小学校入学以降


H15年4月〜 学区内の小学校(情緒障害児学級「ひまわり学級」)へ入学

 前の年の教育委員会の進路相談では養護学校を進められましたが、学区内の小学校の
選択に迷いはありませんでした。
 担任の先生は この年転任してきた中年の男性の先生でS先生。前の学校でも特殊学級
を担任していたということでした。初めて会った時、愛情いっぱいのまなざしで希を見つめて
くださる先生だな、という印象を持ちました。


 学校での様子は私の期待を全く裏切ることなく、まるで希のために神様が準備して下さった
先生のように、S先生はじっくりと忍耐と寛容を持って希に関わって下さいました。
 情緒障害児学級は希の他に4年生の男の子だけで、2人だけのクラスということも幸いして
1年生のうちの前半は先生が希に集中的に関わって下さいました。
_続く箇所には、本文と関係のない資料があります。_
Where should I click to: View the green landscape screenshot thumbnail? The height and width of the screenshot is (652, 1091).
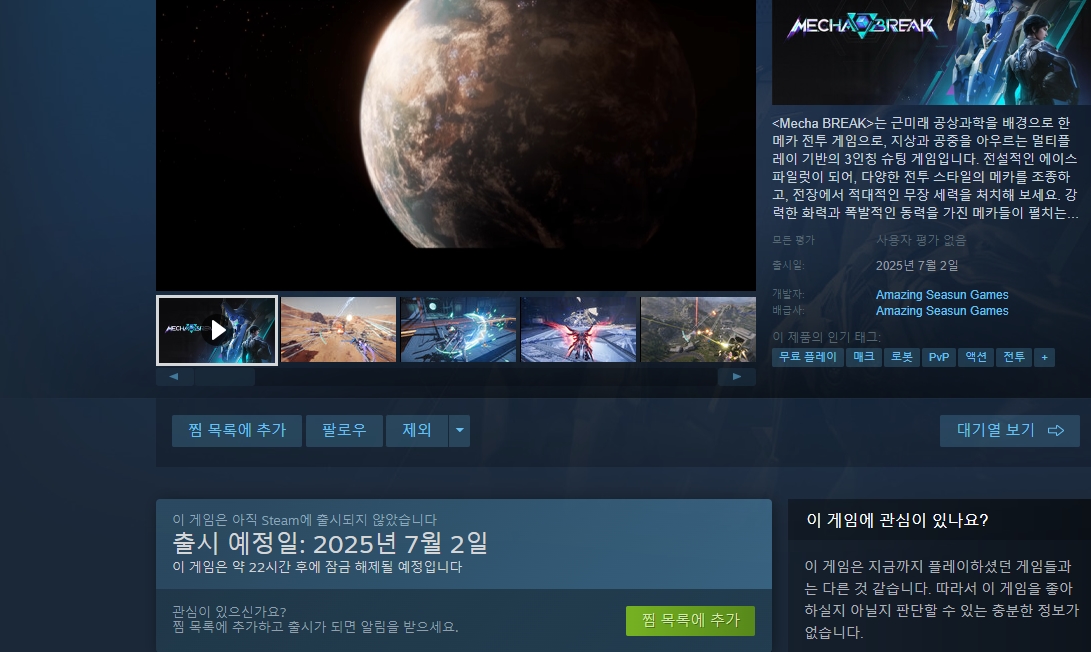tap(697, 330)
1日の流れが全くわから
ず次の作業に移る度に、じだんだ踏んで混乱する希にS先生も当初はずいぶん面食らった
様子でしたが朝の会を帯状にとったり、生活スタイルをパターン化させることや写真で次の行
動を示していくことで、次第に学校生活を楽しんでいけるようになっていきました。中でも動物
好きの希が飼育小屋へ行く時間をたくさんとってくれたことや、大好きな本読みの時間を図書
室等で充分にとってくれたことで、望みは安定して過ごすことができるようになったと思います。
 新しいパズルや線引きにチャレンジさせてくれたり、図画工作では様々な感触の教材を使っ
て取り組んでくださいました。
 自由にする時間・集中する時間を希の様子を見ながら配分してくれたことが、ストレスをため
させずに楽しくすごせる要因になったと思っています。


 しかしながら逆にS先生が不在の時には、なかなか他の先生では希に対応できず、1日中
飼育小屋で過ごした日もあり、学校全体での受け入れという面では不安を拭えずにいたのは
確かです。また、希1人にばかりS先生の手がとられているという面からも、希の1つ1つの行
動にまだまだ沢山の指導の必要性を感じ、冬頃には随分養護学校の選択も考えました。
 そんな中でしたが、S先生は希の力が色々な面で伸びているし、たった1年では希を評価
できない。希の養護学校への転学の必要性は現時点では全く感じていない。と言って下さい
ました。その力強い言葉に後押しされ希ともう1年この学校で頑張ってみることに決めました。
もう1年やってみて無理があれば、又考えればいい…。そんな思いで2年生を迎えるにいたり
ました。

この頃の希は急激な環境の変化に戸惑い、やはりお薬なしでは夜眠れない状態でしたが
生活に馴染んだ2学期からは、お薬なしでも睡眠リズムがとれるようになりました。
 排泄に関しては、夏の間 学校ではパンツをはかせてS先生が頑張ってくださいましたが
小はほとんどが失敗に終わり、大だけは時々失敗はするけれどもトイレで成功することが増え
てきました。
 衣類については衣替えのときが大変で、長袖→半袖へ・半袖→長袖へのチェンジの時期に
着替えボックスの前で大騒ぎでした。ズボンは1年中同じ素材で柄違いの何本かの長ズボンを
はき通し。どんなに暑くても短いズボンは、はきませんでした。
 1年生が終わる時点でもまだ音声言語だけで、言葉はありませんが、こちらからの言葉だけ
の指示にしたがえることは増えてきました。